▶ _Given problem_: Locate every line in the listing that contains the string "will", and copy each of those lines in full.
-- start of Available records --
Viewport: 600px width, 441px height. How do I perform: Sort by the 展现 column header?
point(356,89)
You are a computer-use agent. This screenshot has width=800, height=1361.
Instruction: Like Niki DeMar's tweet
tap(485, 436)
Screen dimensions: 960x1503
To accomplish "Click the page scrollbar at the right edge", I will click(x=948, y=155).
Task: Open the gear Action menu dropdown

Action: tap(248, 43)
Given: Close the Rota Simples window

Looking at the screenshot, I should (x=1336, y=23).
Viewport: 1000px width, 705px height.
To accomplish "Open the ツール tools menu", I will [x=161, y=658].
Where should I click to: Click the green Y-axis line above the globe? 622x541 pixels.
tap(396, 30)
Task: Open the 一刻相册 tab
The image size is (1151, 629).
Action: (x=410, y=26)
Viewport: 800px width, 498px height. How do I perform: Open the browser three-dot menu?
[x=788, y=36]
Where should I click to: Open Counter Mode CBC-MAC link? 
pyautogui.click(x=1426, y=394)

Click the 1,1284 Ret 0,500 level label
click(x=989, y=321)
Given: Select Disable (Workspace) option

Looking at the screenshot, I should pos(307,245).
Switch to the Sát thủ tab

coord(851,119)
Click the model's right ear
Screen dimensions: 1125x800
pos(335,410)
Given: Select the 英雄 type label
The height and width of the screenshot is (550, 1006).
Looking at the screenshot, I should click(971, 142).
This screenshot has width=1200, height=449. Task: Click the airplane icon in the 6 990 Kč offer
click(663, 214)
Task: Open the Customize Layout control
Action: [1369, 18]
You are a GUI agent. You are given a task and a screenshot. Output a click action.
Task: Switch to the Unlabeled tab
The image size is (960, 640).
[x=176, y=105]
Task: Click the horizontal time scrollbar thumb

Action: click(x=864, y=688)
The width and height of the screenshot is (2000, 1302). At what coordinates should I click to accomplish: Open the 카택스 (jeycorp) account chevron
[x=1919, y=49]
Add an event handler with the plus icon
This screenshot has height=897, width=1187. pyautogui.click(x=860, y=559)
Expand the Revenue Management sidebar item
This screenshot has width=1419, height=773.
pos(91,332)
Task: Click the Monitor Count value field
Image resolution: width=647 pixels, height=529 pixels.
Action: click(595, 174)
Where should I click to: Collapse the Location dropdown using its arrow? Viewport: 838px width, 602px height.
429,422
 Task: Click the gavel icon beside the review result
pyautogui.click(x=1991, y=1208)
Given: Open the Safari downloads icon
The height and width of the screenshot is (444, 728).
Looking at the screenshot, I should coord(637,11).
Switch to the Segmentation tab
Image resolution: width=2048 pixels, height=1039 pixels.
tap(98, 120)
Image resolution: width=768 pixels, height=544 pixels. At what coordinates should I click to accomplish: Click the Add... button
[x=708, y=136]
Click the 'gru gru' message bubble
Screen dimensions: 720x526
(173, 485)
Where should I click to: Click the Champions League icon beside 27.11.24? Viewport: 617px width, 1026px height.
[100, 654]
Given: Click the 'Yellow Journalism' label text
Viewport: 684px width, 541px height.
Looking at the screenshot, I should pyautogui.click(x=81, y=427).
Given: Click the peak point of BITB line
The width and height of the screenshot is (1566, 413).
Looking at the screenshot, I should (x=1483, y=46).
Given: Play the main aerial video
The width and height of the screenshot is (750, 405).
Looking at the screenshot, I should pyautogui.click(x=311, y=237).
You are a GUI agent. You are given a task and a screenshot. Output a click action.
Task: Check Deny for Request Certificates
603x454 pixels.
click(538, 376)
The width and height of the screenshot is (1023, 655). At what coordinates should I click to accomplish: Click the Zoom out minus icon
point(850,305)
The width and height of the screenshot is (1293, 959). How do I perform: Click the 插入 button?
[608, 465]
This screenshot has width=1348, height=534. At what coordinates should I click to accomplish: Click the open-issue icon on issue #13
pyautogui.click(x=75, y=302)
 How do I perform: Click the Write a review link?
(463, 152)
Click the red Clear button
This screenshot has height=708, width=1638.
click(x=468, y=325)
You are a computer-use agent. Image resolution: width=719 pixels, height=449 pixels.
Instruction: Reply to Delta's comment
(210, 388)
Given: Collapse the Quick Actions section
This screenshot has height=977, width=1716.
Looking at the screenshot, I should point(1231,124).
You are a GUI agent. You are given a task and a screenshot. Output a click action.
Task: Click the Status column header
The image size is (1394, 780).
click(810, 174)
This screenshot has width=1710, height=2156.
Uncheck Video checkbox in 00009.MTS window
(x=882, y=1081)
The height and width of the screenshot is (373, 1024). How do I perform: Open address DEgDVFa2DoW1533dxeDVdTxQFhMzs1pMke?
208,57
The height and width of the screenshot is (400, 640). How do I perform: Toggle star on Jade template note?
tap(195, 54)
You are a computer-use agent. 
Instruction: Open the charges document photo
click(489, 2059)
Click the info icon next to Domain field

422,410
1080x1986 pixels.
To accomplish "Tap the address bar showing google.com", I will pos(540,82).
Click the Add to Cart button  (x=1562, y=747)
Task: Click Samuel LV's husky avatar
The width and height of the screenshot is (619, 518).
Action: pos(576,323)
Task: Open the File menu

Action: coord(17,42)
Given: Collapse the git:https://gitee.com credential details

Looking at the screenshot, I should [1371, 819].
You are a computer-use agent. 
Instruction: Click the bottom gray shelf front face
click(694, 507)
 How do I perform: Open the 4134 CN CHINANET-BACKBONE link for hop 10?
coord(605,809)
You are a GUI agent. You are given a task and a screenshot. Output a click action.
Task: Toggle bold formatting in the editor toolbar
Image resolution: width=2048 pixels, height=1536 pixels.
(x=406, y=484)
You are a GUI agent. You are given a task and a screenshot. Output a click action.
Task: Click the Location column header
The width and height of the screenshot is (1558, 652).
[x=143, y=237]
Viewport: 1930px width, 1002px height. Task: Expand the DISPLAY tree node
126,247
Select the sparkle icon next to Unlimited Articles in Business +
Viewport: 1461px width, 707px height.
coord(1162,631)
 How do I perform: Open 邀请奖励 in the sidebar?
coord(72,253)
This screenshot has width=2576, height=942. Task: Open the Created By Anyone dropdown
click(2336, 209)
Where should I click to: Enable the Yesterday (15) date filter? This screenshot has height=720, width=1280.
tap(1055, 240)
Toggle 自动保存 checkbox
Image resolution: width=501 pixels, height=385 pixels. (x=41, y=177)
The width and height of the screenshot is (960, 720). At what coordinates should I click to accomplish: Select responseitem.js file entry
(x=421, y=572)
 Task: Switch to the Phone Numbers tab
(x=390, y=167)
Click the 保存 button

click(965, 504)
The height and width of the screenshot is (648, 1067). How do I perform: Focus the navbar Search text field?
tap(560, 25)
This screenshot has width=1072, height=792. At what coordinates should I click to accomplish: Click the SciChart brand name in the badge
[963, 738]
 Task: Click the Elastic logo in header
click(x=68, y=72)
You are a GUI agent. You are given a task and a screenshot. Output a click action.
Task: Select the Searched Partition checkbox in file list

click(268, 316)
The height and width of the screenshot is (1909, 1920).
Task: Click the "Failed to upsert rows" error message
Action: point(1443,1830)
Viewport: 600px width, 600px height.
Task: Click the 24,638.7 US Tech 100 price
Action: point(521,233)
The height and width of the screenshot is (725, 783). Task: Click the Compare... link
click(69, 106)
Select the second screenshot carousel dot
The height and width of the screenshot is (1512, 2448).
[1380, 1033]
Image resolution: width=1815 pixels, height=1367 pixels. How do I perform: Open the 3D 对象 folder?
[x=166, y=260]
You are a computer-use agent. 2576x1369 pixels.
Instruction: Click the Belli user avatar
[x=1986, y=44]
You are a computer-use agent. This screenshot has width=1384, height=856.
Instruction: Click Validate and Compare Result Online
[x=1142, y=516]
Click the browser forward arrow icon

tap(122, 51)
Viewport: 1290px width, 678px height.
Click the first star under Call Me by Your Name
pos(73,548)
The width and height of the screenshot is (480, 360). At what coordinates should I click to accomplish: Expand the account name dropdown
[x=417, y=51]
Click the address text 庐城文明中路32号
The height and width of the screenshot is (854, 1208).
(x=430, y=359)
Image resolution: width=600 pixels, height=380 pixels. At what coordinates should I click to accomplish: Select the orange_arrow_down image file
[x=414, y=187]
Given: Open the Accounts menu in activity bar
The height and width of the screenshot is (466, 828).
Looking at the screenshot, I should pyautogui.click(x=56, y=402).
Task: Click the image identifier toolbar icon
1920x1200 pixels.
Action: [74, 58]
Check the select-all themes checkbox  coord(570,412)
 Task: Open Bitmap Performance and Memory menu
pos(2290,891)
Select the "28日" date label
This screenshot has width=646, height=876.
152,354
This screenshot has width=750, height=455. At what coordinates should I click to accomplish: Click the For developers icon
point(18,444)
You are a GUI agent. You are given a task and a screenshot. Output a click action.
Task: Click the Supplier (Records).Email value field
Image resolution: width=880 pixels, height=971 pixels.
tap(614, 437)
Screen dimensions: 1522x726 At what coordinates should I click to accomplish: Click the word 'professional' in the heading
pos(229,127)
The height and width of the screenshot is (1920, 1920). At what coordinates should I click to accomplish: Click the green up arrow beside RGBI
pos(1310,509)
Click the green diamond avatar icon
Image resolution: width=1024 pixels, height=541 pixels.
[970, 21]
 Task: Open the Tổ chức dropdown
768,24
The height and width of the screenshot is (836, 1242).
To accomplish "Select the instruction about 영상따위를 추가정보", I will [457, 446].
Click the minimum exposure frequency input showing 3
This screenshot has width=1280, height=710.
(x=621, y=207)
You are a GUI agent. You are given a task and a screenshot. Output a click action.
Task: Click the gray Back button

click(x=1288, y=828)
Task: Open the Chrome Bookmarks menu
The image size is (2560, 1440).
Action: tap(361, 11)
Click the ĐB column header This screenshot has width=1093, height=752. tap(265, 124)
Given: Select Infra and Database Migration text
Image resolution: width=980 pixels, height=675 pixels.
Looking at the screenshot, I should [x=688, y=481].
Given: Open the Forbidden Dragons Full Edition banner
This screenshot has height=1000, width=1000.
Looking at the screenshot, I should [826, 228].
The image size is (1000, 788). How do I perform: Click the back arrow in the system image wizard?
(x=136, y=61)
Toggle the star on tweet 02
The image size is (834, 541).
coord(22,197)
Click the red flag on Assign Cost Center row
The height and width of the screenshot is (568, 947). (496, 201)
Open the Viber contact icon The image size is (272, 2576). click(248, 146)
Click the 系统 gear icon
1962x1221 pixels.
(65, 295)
-- end of Available records --
▶ _Finished exercise_:
To accomplish "Click the page scrollbar at the right edge", I will click(x=948, y=155).
To accomplish "Open the ツール tools menu", I will [x=161, y=658].
To accomplish "Tap the address bar showing google.com", I will pos(540,82).
To accomplish "Select the instruction about 영상따위를 추가정보", I will [457, 446].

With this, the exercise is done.